Текст для чтения>

Увидав меня в ЦДЛ, она вдруг кинулась ко мне, как к родному, и жадно стала расспрашивать: что я думаю об этом литературном событии. Я восторгался. Возражать она не смела (как возражать, если все присяжные борзописцы – и в «Правде», и в «Известиях» – хвалят взахлёб, да и ни для кого не секрет, что приказ хвалить спущен с самого верха). Но по тону её я чувствовал, что сочинение это ей сильно не по душе.
В смысле литературной одарённости Марья Павловна была, что называется, на нуле. (Кормилась ленинской темой). Но умом Бог её не обидел, и она мгновенно поняла (а можетбыть, почувствовала – классовым, номенклатурным, верхним собачьим чутьём почуяла), что рядом с Солженицыным таким, как она, – не жить, что этот упавший с неба огонь, если вовремя его не погасить, сожжёт их всех дотла.
Ещё по прежним нашим случайным встречам и разговорам я заметил, что она не шибко уверена в прочности своего (не лично своего, а своего класса) социального положения. Однажды пожаловалась, что лифтёрша в высотном доме на Котельнической, где она жила, посмела грубо с ней разговаривать. И говорила об этом с тревогой: куда, дескать, идем, если у простого народа – никакого уважения к власти (частью которой она себя ощущала). Я тогда её успокаивал: бросьте, мол, Марья Павловна, не огорчайтесь, отнесите это на счет дурного настроения девушки.
Вот и сейчас, в том разговоре, который она завела со мной об «Иване Денисовиче», я почувствовал ту же тревогу. И – то ли это в самом деле её заботило, то ли, чтобы слегка охладить мои восторги, – она вдруг спросила, не почувствовал ли я в так горячо расхваливаемой мною повести явный антисемитский душок?
Я удивился:
– Это где же?
Внимательно глядя на меня (не притворяюсь ли?), она объяснила:
– А в Цезаре Марковиче.
Я искренне ответил, что нет, не почувствовал.
И в самом деле, ничего такого я там не ощутил. Да и сейчас, по правде сказать, не ощущаю. В «Одном дне…» Солженицын на всё и на всех смотрит глазами Ивана Денисовича. А Иван Денисович с пониманием и сочувствием относится не только к Цезарю Марковичу, но даже и к вертухаю – «попке на вышке».
Но антисемитский душок в солженицынском «Иване Денисовиче» почуялся тогда не одной Марье Павловне….

Что показано>
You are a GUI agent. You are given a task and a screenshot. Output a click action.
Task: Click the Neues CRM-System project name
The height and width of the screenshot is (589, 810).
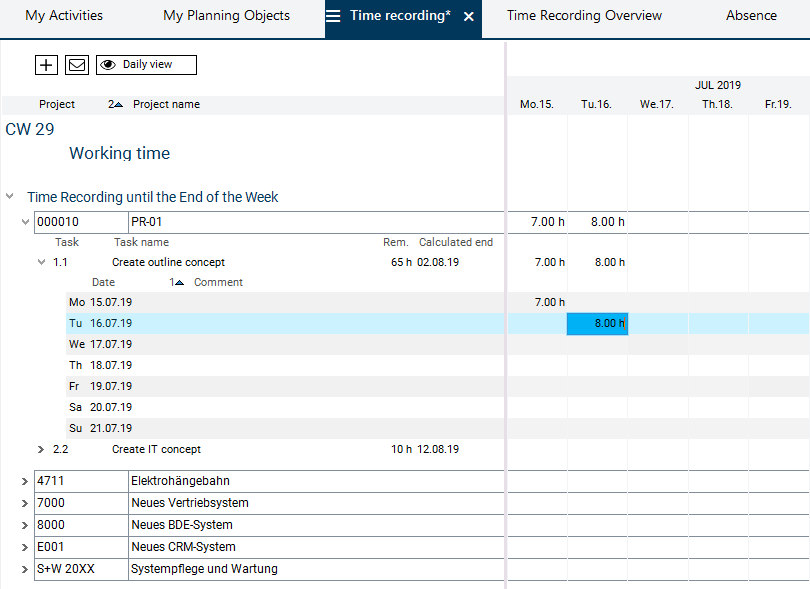pos(183,547)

Что сделать>
#1 Скопируйте из текста о Марье Павловне отрывок слово в слово, начиная с «Ещё по прежним» и заканчивая «явный антисемитский душок?».
#2 Ответьте по тексту о Марье Павловне:
(а) На какой теме кормилась Марья Павловна?
(б) Где был дом, в котором она жила?
(в) В каком персонаже повести она нашла антисемитский душок?
#3 Продолжите текст о Марье Павловне после его последнего предложения.

Ответы>
#1
Ещё по прежним нашим случайным встречам и разговорам я заметил, что она не шибко уверена в прочности своего (не лично своего, а своего класса) социального положения. Однажды пожаловалась, что лифтёрша в высотном доме на Котельнической, где она жила, посмела грубо с ней разговаривать. И говорила об этом с тревогой: куда, дескать, идем, если у простого народа – никакого уважения к власти (частью которой она себя ощущала). Я тогда её успокаивал: бросьте, мол, Марья Павловна, не огорчайтесь, отнесите это на счет дурного настроения девушки.
Вот и сейчас, в том разговоре, который она завела со мной об «Иване Денисовиче», я почувствовал ту же тревогу. И – то ли это в самом деле её заботило, то ли, чтобы слегка охладить мои восторги, – она вдруг спросила, не почувствовал ли я в так горячо расхваливаемой мною повести явный антисемитский душок?

#2
(а) На ленинской теме.
(б) На Котельнической, это был высотный дом.
(в) В Цезаре Марковиче.

#3
…После «Ивана Денисовича» поползли по Москве разговоры, что всё-таки там есть антисемитский душок. Мне очень не хотелось в это верить. Мы ведь так его любили. И так к нему относились, что мне было больно об этом думать. Я как-то сказал об этом Юре Штейну. Он отмахнулся: «Ну, ты что! Если разрешишь, я скажу Александру Исаевичу». Я ответил: «Скажи». И после этого он мне передал большое письмо, на нескольких страницах, не мне адресованное. Какой-то читатель с русской фамилией написал ему об этом, обвиняя Солженицына в антисемитизме. И тот отвечал ему, яростно отрицая обвинение.
(Игорь Кваша. Точка возврата. М. 2007. Стр. 237)
Вот, значит, как рано уже пришлось ему отбрехиваться от обвинений в антисемитизме.
Я об этом его письме тогда ничего не знал. И с Марьей Павловной мы на том и расстались: переубеждать меня она не стала. Но этот наш разговор потом вспоминался мне часто.
Первый раз я припомнил его, читая роман «В круге первом». Романом этим я тогда восхищался. Но сразу бросившаяся мне в глаза геометрически ясная оппозиция «Рубин – Герасимович» уже тогда больно меня задела. Разбирая её, я мельком упомянул, что не последнюю роль для автора в этой оппозиции играло то, что Рубин, в отличие от Герасимовича сразу и охотно согласившийся помогать чекистам, – еврей. И уже тогда отметил, что для Солженицына это обстоятельство играло далеко не последнюю роль в его отношении к этому своему персонажу.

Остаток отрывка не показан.